• **Document section**
===============

In Conversation With :
Yasseen Faik
He’s worked for independents such as Crack Magazine, behemoth institutions like the Tate and niche record labels you probably haven’t heard of. We sat down with him over a coffee in the Purcell Room cafe at Southbank Centre to find out more about his process, the importance of maintaining your principles and his journey to become an established sought after designer.
How did university prepare you for working as a graphic designer?
I went to University of the West of England in Bristol. For working in general, I think where you go to university has a big impact on what skill sets it gears you up for. Graphic design is so broad that you can go to an arts uni, or a uni that focuses on branding and corporate identity and on becoming a professional designer in that sense. UWE was a very open and experimental course - they really focus on concept and typography and layout as opposed to branding.
I do feel that I’ve become the kind of designer I am because of that university. I had a really positive experience there but I know that not all people come out of uni with such a positive experience, and I don’t think you need to go to university to become a graphic designer either. You can be self-taught in your bedroom, and if you’re good then you’re good. But personally speaking, it helped me a lot. I didn’t know graphic design before I went, and I came out feeling like I was more of a professional.
What skills do you feel you developed at university that you wouldn’t have been able to develop being self-taught?
Talking to people, and learning how to use design vocabulary. Learning how to talk about your idea, and also to have faith in yourself. If you’re just working isolated in your bedroom then it’s hard to know if something it actually good or not, but as soon as you have a bar of quality from others at university you can see where you fit in. I found seeing the quality of other people doing graphic design at my age and on my course really helped.

===============

• **Information provided**
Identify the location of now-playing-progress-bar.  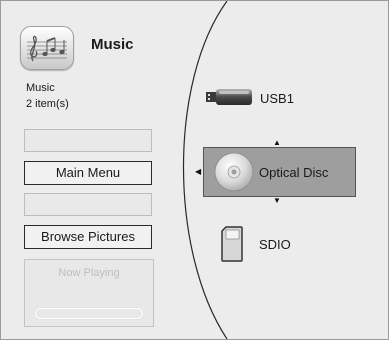
(89, 314).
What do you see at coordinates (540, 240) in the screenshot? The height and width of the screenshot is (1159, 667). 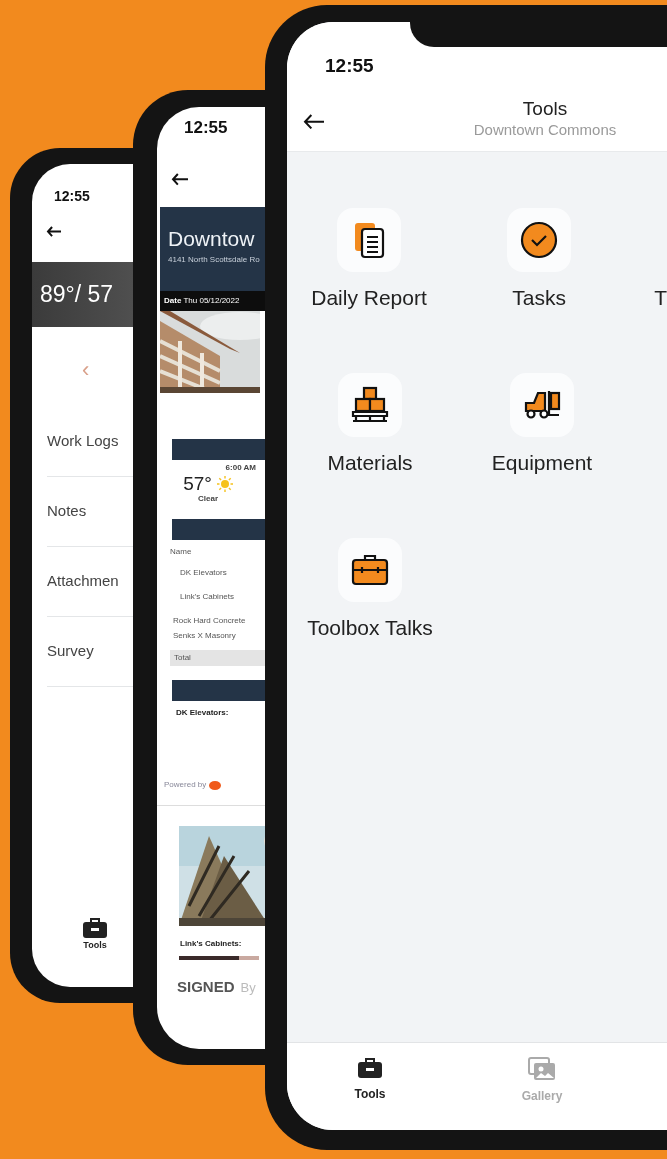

===============

• **Apply what you read**
1. According to the interview with Yasseen Faik, which university did he attend?
2. Please continue the interview with Yasseen Faik, writing what comes after its final answer.

• **Solved tasks**
1. The University of the West of England in Bristol.

2.
Did you go straight into freelance design work after uni?
God no! When I left university I spent a few months doing the standard internships in shitty places where there’s over a hundred people and only two of them know your name. And I quickly realised that I didn’t want to exist in that corporate design world of rankings and climbing ladders to pitch for Colgate packaging. Then I moved back to London where I’m from, but my girlfriend was still in Bristol so I wanted to move back there. I applied for loads of jobs, and I ended up getting lead designer for Crack Magazine which was pretty sick. I worked there for two years and that job took me from being a young designer to a professional. I learned how to work on very fast turnovers and time-frames, and with lots of people.Then I left Crack in 2016 and got a job at the Tate as lead freelancer, which was amazing! Great pay, great exposure, and mega projects. It was the complete opposite of Crack where we created the rules and there were no limits on how the design went. Tate was very much, “here’s your brand guidelines that are as thick as your arm.” I’d learned how to work in a really experimental way then had to reign it in and learn how to work in a very structured, methodical way. Both are opposite ends of the cultural spectrum, and from those two experiences I learned where I wanted to work, which is somewhere in the middle – trying to be a creative and experimental designer but with corporate appeal. That’s the area that I find most interesting.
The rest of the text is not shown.